Cuentan que donde hoy hay jardines y piscinas, hubo antes un terreno sagrado. En el siglo pasado, cuando la zona apenas figuraba como una vereda del municipio de Envigado, funcionó allí un pequeño cementerio rural, sin nombre en los mapas y con cruces que el tiempo devoró. Nadie sabe con certeza cuándo desapareció. Algunos dicen que fue clausurado para permitir la expansión urbana, otros aseguran que simplemente fue olvidado bajo capas de tierra y cemento. Lo cierto es que, desde entonces, el rumor de que los muertos no fueron movidos del todo ha sobrevivido más que cualquier archivo.

El progreso llegó rápido. La carretera al aeropuerto trajo inversión, las parcelas se convirtieron en condominios y los campesinos cedieron terreno ante el avance de la ciudad. Sin embargo, desde los primeros años de construcción, los obreros empezaron a contar historias que nadie quiso escuchar oficialmente: herramientas que se perdían, voces que se oían al final de la jornada, sombras que se movían detrás de los árboles. Un ingeniero, ya retirado, aseguró que durante una excavación aparecieron restos humanos. Se notificó al municipio, pero el trabajo continuó. “Nada que no se resuelva con una capa de concreto”, dijo uno de los supervisores, según el testimonio que circula entre los trabajadores antiguos.

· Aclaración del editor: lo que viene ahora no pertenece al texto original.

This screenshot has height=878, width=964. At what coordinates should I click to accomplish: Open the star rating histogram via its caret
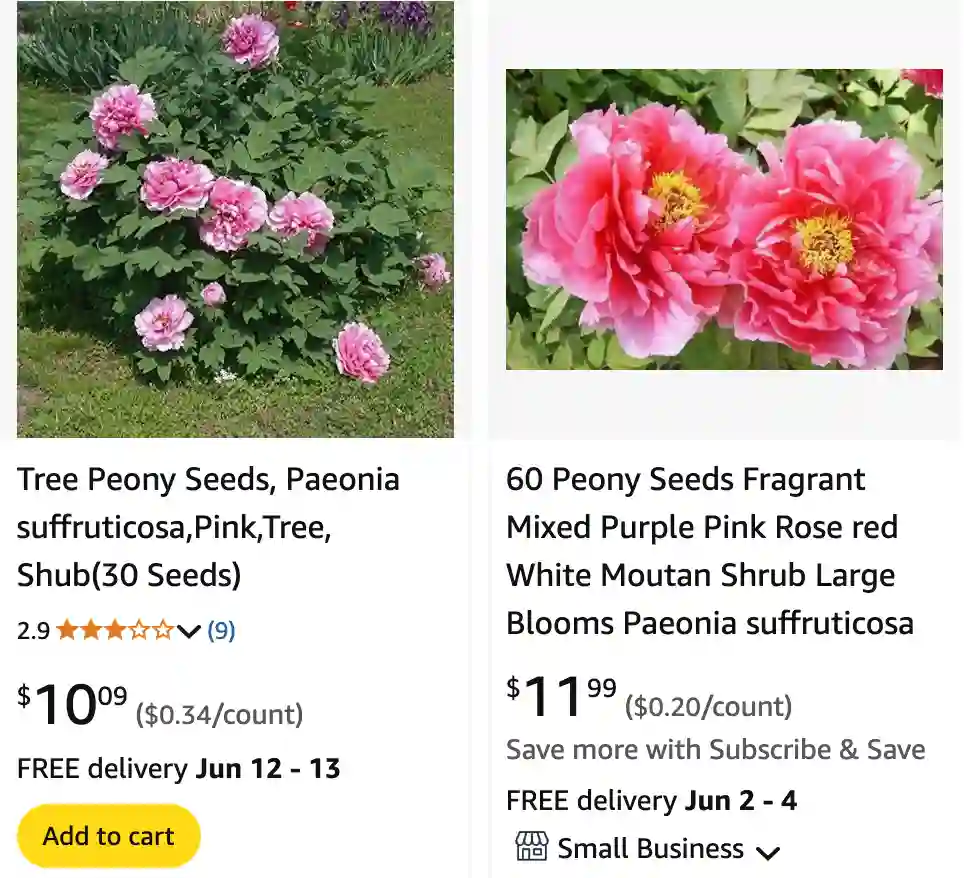point(188,632)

Hoy, quienes viven en Bella Terra hablan poco del tema. Dicen que es mala suerte. Pero entre los empleados de seguridad y los residentes más antiguos, persisten los relatos: pasos en los corredores sin nadie presente, luces que se encienden solas, y el llanto de una niña que algunos juran haber escuchado cerca del bosque que bordea el conjunto. Los sacerdotes locales prefieren no comentar, aunque uno de ellos admitió, bajo reserva, que la diócesis ha recibido “consultas particulares” sobre sucesos extraños en la zona.

Más allá del misterio, el caso de Bella Terra es también el retrato de un fenómeno común en el país: la superposición del olvido. Cementerios borrados por urbanizaciones, fincas convertidas en centros comerciales, memoria desplazada por ladrillo y vidrio. En el Alto de Las Palmas, el progreso edificó sobre el pasado sin hacer preguntas. Y ese pasado, dicen los que saben, nunca desaparece del todo.

Al caer la tarde, cuando la neblina sube desde los valles y el viento silba entre los cipreses, algunos juran ver figuras moviéndose entre las luces de las casas. Otros prefieren cerrar las cortinas. El silencio vuelve, espeso, igual que antes. Quizás sea solo el viento, o quizás —como en toda tierra que alguna vez fue campo santo— los ecos del pasado siguen ahí, recordando que la memoria, incluso bajo el concreto, siempre encuentra la forma de respirar.